The Vaishnavite Acharya Vedanta Desika marvels at Krishna’s playful thieving of butter. A thief would try to cover his tracks so as not to be discovered. But Krishna was the only One who did all His thieving with a witness to testify to His acts. That witness was the Yamuna, for it was on her banks that He delighted the Gopikas and the Yadava boys with His playfulness. Krishna’s entry into this world was on a stormy night.

His appearance with four hands instilled fear in the heart of His mother, Devaki, who was afraid that Kamsa would harm the child, if he got to know of its appearance. So she requested the child to appear like any normal child, with just two hands, and the baby Krishna obliged. But the parents were still not sure He would be safe. So it was decided to take Krishna to safety.

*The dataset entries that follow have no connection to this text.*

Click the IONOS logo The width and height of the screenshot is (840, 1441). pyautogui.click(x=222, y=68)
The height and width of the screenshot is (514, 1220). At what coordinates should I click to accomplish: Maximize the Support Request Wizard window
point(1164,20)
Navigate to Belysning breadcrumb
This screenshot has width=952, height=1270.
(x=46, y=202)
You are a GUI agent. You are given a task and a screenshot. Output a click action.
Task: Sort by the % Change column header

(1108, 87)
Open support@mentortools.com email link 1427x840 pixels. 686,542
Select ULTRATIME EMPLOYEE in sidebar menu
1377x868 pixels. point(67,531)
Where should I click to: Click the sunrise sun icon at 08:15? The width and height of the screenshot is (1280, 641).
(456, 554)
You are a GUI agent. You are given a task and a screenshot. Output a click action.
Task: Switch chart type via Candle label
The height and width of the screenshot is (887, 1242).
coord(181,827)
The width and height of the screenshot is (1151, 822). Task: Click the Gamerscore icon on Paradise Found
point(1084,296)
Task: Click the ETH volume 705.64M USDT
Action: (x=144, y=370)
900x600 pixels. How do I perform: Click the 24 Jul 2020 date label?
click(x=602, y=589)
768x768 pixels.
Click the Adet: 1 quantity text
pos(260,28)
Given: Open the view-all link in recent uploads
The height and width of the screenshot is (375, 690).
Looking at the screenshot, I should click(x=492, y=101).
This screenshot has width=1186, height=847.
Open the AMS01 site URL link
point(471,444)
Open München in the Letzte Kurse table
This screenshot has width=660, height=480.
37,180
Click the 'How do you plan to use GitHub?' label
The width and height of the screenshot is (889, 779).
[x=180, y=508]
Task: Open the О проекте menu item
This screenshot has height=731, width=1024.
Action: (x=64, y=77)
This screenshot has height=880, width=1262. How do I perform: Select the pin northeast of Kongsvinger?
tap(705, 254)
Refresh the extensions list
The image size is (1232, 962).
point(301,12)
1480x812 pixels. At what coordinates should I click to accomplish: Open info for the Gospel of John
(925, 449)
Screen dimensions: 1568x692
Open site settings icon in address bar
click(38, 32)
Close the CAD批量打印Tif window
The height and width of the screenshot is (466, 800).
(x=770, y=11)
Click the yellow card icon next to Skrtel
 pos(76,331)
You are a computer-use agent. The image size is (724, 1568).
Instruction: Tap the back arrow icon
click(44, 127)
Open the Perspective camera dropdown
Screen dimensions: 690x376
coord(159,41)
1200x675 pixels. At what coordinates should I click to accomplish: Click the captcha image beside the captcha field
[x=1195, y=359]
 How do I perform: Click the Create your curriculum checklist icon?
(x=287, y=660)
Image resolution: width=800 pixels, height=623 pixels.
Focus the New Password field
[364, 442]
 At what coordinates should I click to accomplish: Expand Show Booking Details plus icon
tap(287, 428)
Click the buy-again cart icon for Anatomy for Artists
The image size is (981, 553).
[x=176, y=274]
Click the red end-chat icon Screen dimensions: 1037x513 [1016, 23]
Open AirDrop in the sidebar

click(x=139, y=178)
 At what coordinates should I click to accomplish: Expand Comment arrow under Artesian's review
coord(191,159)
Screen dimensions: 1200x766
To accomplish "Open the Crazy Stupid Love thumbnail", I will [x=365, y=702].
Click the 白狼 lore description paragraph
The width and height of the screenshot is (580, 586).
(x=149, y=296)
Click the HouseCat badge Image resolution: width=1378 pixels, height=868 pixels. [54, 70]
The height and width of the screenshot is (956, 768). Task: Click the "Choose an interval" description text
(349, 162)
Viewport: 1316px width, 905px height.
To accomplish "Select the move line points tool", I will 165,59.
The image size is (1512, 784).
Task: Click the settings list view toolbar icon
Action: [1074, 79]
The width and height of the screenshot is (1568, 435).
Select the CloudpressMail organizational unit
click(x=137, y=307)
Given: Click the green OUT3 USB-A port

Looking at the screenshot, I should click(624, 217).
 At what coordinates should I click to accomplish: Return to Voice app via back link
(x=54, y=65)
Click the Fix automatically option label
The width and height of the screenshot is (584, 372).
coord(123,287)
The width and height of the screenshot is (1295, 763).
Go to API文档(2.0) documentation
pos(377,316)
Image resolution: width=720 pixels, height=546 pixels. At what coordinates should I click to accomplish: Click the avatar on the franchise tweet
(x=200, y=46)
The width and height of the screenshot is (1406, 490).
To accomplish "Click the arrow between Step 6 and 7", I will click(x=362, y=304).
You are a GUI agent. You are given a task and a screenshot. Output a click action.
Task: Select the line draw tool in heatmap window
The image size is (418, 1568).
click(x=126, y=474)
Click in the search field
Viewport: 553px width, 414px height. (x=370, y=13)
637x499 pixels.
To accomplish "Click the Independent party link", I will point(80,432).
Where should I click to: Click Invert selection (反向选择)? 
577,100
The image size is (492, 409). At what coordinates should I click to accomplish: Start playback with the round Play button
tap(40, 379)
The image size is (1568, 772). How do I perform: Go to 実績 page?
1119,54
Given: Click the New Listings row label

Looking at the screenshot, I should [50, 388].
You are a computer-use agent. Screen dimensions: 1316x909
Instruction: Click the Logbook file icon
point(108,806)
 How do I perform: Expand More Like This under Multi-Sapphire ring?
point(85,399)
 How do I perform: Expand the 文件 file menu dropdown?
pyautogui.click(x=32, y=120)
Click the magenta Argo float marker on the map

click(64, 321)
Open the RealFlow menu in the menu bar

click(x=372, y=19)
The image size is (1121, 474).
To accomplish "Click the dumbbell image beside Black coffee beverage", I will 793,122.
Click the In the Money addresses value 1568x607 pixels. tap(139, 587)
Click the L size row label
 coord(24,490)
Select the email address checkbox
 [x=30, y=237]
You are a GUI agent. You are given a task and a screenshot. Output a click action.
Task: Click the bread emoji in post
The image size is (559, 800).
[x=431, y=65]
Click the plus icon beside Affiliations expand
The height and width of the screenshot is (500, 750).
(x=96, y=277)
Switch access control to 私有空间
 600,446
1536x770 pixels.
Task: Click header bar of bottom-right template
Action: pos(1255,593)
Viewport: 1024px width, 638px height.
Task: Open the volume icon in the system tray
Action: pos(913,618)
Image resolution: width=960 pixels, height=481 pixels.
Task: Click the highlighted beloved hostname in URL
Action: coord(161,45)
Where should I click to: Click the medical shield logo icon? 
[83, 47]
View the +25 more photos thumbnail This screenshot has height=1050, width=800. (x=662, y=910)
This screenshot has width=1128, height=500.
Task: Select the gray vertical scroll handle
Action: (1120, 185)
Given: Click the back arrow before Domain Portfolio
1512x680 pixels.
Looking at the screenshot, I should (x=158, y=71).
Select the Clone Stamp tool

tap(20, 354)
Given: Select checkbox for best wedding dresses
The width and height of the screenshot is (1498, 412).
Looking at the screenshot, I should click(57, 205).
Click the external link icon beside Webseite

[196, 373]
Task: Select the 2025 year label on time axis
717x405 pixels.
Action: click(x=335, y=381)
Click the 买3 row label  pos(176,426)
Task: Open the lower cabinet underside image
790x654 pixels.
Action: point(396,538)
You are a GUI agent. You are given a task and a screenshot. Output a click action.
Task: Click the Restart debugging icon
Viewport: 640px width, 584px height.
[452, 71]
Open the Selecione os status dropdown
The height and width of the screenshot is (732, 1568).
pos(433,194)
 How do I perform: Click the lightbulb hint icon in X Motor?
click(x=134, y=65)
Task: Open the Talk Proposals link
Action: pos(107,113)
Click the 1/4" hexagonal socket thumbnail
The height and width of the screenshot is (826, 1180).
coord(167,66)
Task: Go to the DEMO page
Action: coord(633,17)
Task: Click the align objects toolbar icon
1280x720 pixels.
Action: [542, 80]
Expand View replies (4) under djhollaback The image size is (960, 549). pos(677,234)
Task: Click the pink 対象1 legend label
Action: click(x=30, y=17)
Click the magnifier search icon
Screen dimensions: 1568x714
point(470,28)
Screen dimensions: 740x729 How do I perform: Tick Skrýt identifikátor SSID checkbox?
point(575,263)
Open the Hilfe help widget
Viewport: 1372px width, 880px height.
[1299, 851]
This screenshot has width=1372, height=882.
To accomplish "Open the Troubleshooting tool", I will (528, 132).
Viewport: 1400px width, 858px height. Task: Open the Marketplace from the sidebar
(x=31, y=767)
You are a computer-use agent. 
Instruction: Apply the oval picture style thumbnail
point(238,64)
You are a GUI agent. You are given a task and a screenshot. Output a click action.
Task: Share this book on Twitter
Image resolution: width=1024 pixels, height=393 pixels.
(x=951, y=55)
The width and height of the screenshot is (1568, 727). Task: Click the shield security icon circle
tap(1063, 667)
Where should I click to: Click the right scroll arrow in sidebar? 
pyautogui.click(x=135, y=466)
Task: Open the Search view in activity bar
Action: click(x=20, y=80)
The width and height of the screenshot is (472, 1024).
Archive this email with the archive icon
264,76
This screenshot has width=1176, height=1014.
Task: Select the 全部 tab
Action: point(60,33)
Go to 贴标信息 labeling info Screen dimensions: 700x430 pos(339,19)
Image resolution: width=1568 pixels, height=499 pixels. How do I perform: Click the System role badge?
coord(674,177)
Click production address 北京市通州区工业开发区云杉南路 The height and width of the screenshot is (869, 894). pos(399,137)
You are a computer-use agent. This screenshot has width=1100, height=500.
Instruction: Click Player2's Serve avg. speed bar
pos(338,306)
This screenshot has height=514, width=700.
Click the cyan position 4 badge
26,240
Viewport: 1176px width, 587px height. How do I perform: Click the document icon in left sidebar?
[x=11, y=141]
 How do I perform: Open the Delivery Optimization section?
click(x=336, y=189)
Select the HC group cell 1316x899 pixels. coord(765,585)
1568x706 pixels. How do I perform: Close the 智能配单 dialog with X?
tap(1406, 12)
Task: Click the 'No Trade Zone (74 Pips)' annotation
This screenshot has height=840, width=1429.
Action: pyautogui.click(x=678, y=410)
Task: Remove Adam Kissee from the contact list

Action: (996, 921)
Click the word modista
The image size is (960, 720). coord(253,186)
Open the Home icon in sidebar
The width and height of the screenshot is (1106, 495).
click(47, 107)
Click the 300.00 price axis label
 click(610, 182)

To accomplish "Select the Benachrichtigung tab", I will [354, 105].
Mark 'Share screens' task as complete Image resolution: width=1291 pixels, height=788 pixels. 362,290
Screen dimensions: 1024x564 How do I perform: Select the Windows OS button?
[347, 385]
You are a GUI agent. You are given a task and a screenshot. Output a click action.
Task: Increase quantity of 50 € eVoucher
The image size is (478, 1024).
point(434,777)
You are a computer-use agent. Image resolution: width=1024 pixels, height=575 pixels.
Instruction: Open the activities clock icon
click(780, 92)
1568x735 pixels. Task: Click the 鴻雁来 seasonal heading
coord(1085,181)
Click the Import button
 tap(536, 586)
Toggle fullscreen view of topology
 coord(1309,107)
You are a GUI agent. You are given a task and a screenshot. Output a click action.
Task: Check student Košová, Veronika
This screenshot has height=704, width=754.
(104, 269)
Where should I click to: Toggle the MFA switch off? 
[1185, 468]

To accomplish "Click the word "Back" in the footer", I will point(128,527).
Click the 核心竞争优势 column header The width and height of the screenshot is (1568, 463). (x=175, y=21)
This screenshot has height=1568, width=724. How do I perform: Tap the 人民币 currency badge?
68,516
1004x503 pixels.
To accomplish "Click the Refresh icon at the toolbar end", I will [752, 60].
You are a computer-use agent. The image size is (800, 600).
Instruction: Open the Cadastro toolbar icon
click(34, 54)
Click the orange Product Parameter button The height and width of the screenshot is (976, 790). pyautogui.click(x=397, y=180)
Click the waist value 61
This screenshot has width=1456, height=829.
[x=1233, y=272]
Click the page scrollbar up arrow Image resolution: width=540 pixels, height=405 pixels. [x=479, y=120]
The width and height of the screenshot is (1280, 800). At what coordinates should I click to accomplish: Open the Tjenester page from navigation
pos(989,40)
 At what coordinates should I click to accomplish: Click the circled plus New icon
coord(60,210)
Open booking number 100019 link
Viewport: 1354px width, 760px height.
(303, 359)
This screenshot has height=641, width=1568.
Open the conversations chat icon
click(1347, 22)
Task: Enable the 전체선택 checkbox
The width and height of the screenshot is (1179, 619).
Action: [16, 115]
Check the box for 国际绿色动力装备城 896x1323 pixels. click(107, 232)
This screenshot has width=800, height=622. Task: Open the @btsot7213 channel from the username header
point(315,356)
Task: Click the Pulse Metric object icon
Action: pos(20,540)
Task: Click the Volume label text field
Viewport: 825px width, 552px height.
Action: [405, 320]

Knowing that Vasudeva would have to cross her, to take the divine infant to safety, the Yamuna hoped that she would be able to touch the baby. Not only did she provide a safe passage for Vasudeva but later was to behold all of Krishna’s acts of kindness, mischief and divinity, as He lived His formative years among the Yadavas. It was a fortune not even vouchsafed to His parents for He was past the age of childhood mischief, which so endeared Him to the Yadavas, by the time He went to His mother Devaki. So Yamuna was more fortunate than Devaki. Can any river, therefore, be compared to the Yamuna, which was truly blessed?